Le projet a pris fin en janvier de cette année, lorsque l’opposition a voté la dissolution du gouvernement supposé qu’il présidait. Guaido Il est maintenant aux États-Unis. Machadoqui a soutenu les sanctions américaines contre le régime Mûr« il a désormais le monopole du secteur le plus radical de l’opposition« , dit Luis Vicente Leónun sondeur qui vit à Caracas.
Vendez-les
Privatiser PDVSA est au cœur de la politique Machado et cela le distingue de ses rivaux. Une fois que la grande compagnie pétrolière la plus rentable du monde a été renversée par la corruption et la mauvaise gestion sous les gouvernements de Chávez et Mûr. Mais les rivaux déclarés de Machado lors des primaires doutent que la privatisation soit la solution.
« Le pétrole appartient au peuple» déclare Henrique Capriles, un ancien gouverneur de l’État qui s’est présenté deux fois à la présidence et qui espère, comme Machado, être cette fois le candidat de l’opposition. Les Vénézuéliens ne devraient pas supposer que «tout ce qui est public est mauvais et tout ce qui est privé est bon». Machado n’est pas d’accord.
Venezuela « Il n’a connu que l’étatisme et le socialisme sous différentes couleurs et de différentes manières… Cela doit être démantelé.». Machado Elle insiste sur le fait qu’elle a beaucoup de points communs avec tous les Vénézuéliens, même si elle est la fille d’un industriel. « Nous sommes des milliers à avoir été volés par le régime» dit-il dans l’anglais impeccable qu’il a appris dans un internat du Massachusetts. Ses trois enfants vivent à l’étranger, mais le régime empêche Machado de quitter le pays depuis 2014. De nombreuses autres familles ont été divisées par l’exode ces dernières années. « Nous souhaitons tous que nos familles soient à nouveau réunies.« , elle dit.
Les 14 candidats de l’opposition doivent encore parvenir à un accord sur le déroulement des primaires. Le 16 juin, les principaux partis ont décidé d’organiser eux-mêmes la logistique au lieu de s’en remettre au Conseil national électoral, contrôlé par le régime. Cela signifie que l’opposition devra payer pour les élections et même pour l’installation de bureaux de vote dans tout le pays.
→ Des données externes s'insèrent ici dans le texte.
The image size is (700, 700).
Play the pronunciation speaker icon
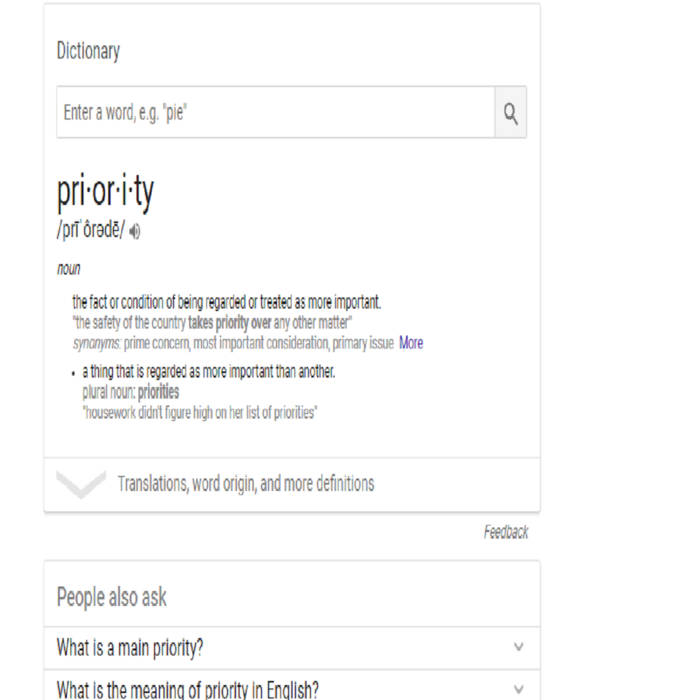(x=135, y=232)
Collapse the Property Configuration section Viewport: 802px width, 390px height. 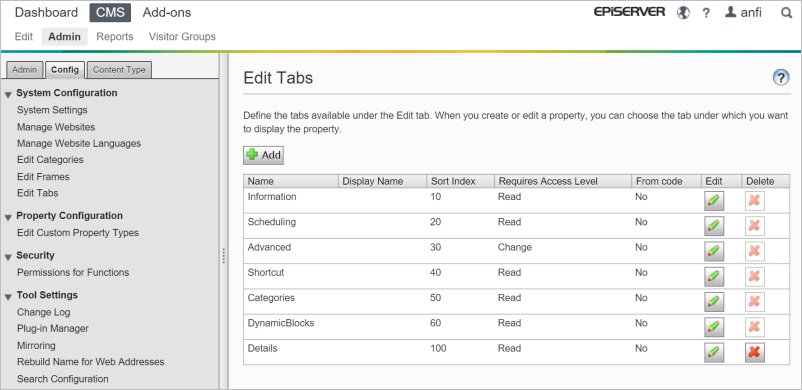pyautogui.click(x=8, y=217)
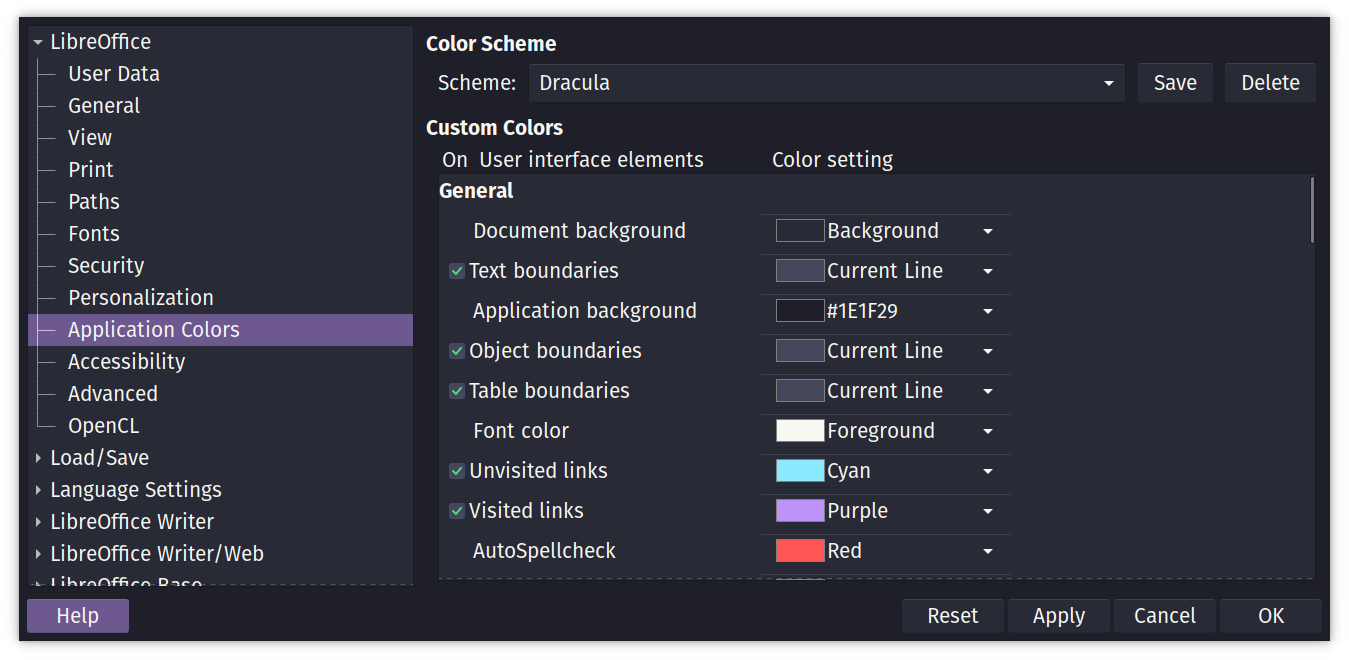Collapse the LibreOffice tree node
This screenshot has height=660, width=1349.
point(38,42)

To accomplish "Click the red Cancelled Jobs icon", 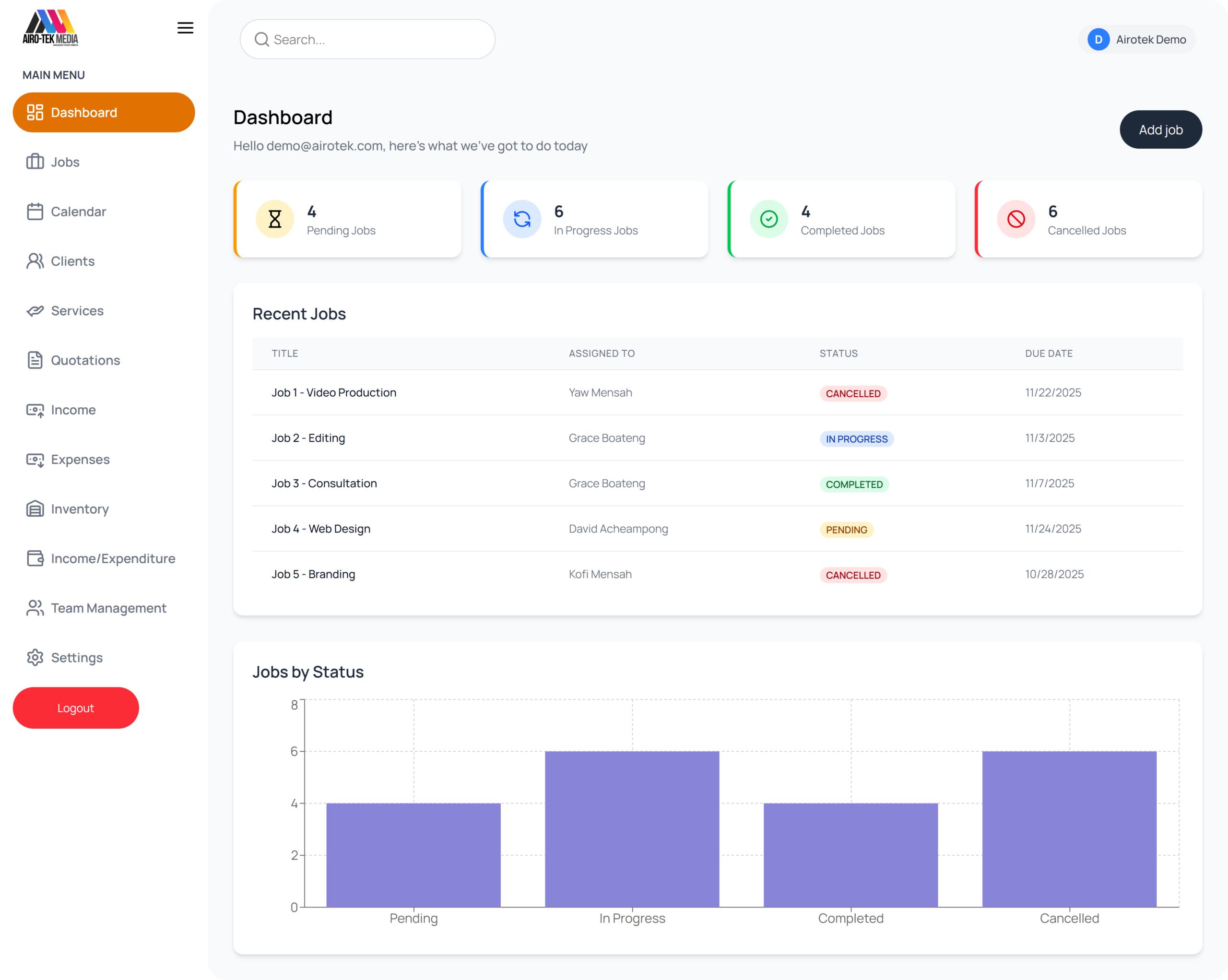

Lors d’élections normales, Machado serait la première favorite à vaincre un président qui a provoqué le désastre dans son pays. Mais Maduro, décrit par un diplomate basé à Caracas qui le considérait récemment comme «définitivement jovial», n’a donné aucun signe indiquant qu’il se laisserait licencier. Ouais Machado est votre adversaire, votre réticence va s’approfondir. Elle a demandé à plusieurs reprises que le dictateur et son entourage soient jugés. Une fois, dit-il, il lui a dit en face qu’il ne voulait pas qu’il meure parce que ce serait mieux pour lui.vivre et affronter la justice».
Il est probable que Mûr rester au pouvoir pendant encore une décennie, estime-t-il Vicente Léon. Cela pourrait changer si vous autorisez des élections équitables en pensant que vous êtes plus populaire que vous ne l’êtes réellement. Mais il y a une petite chance que cela se produise.
*Vendredi dernier, le Contrôleur général du Venezuela a disqualifié pour 15 ans l’ancienne députée María Corina Machado de sa candidature à des postes élus au suffrage populaire, alors qu’elle apparaissait comme favorite pour être la candidate de l’opposition à l’élection présidentielle de 2024, selon les sondages.